Kapasitas tak terbatas, dan kemampuan multimedia yang ditawarkannya menjadikan orang-orang tak bertanggung jawab gampang membuat media online palsu, sebuah media yang ditunggangi kepentingan lain selain jurnalisme. Yang bisa jadi regulasi redaksinya tak jelas. Kalau hal ini gampang ditelisik, cek saja apakah alamat redaksinya jelas di situs itu. Jika tidak, tak usah percaya lagi apa pun yang terbit dari sana.
Tapi ada juga media ternama yang seringkali menyajikan berita tak komprehensif, dengan judul hiperbola yang kadang tak sesuai konten berita. Biasanya berita itu kerap menggunakan kata-kata semacam astagfirullah, subhanallah, ya ampun, tak disangka, kapok, mantap! Dan kata sifat lainnya yang bisa mengarahkan pembaca terhadap emosi tertentu sebelum selesai membaca beritanya. Dari pengalaman yang sudah-sudah, media yang menggunakan judul seperti ini bahkan tidak becus dalam masalah ejaan, apalagi masalah verifikasi.

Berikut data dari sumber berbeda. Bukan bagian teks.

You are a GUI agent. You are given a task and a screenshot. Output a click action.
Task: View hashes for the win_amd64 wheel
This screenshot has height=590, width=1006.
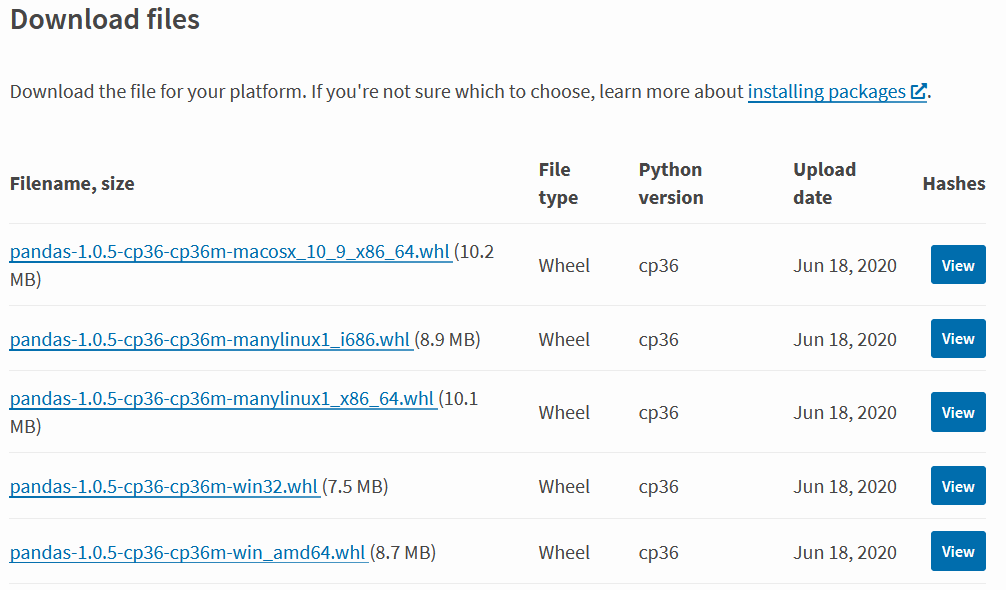[957, 552]
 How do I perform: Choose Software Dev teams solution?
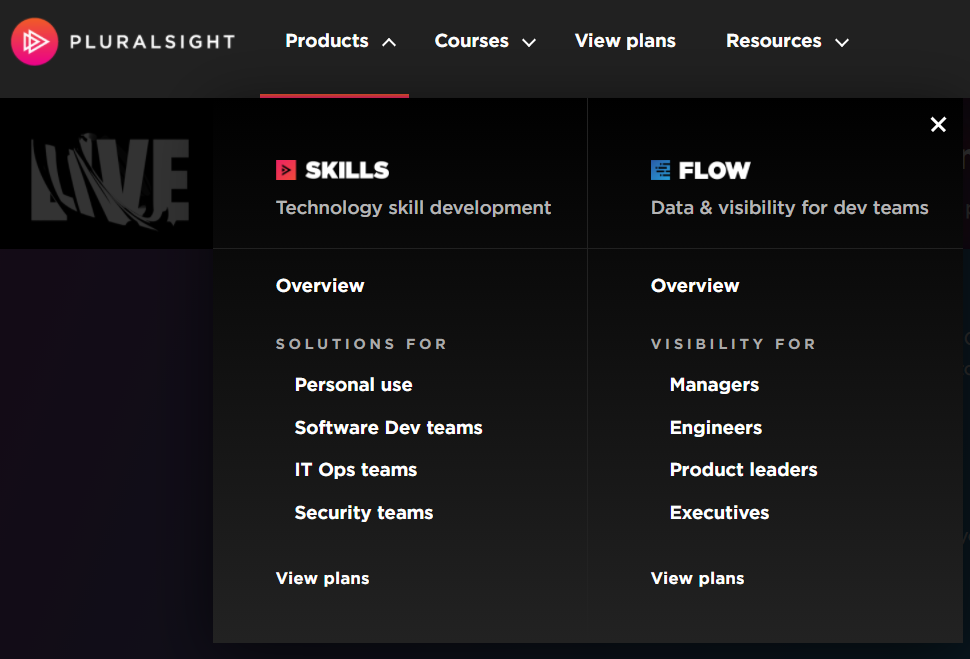(x=388, y=428)
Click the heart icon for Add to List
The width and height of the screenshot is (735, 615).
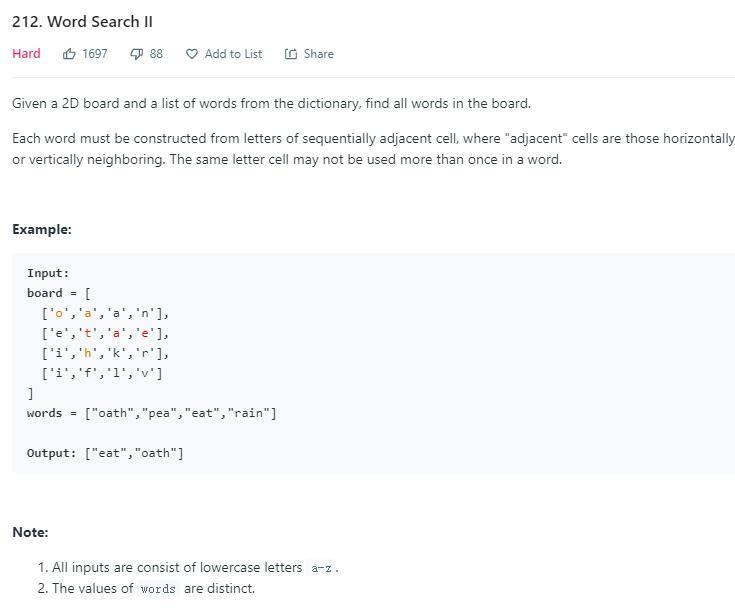(x=192, y=54)
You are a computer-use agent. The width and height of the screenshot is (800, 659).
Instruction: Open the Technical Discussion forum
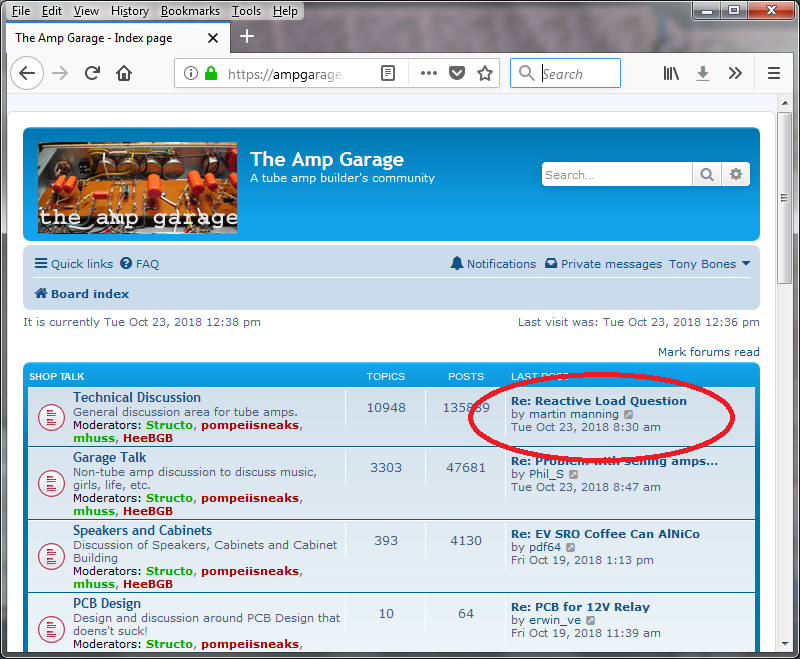137,397
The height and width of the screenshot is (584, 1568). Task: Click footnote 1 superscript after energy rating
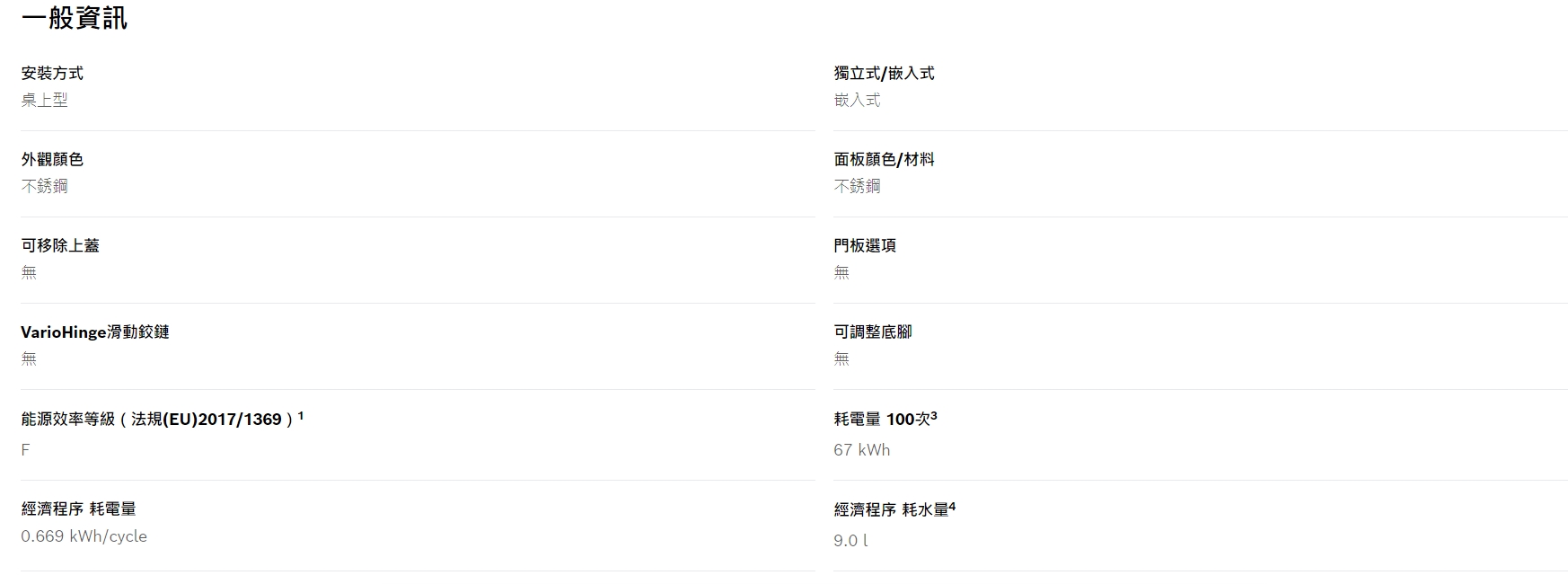coord(301,416)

Sehingga jangan sampai celah-celah dari keunggulan jurnalisme online ini malah menkhianati proses jurnalisme itu sendiri.
Maka dari itu, perkembangan pesat jurnalisme online mau tak mau juga harus diikuti perkembangan kecerdasan masyarakatnya dalam menyaring media yang ada. Jangan jadikan keunggulan ini seperti buah simalakama, yang bisa berakhir bahagia atau malah malapetaka.
Karena sesungguhnya, jurnalisme online sama seperti jurnalisme lainnya: hadir untuk menyampaikan fakta, tak peduli apa pun medianya.
Penulis adalah Mahasiswa Departemen Ilmu Politik Fakultas Ilmu Sosial dan Ilmu Politik (FISIP) USU dan merupakan alumni dari Pers Mahasiswa SUARA USU 2014.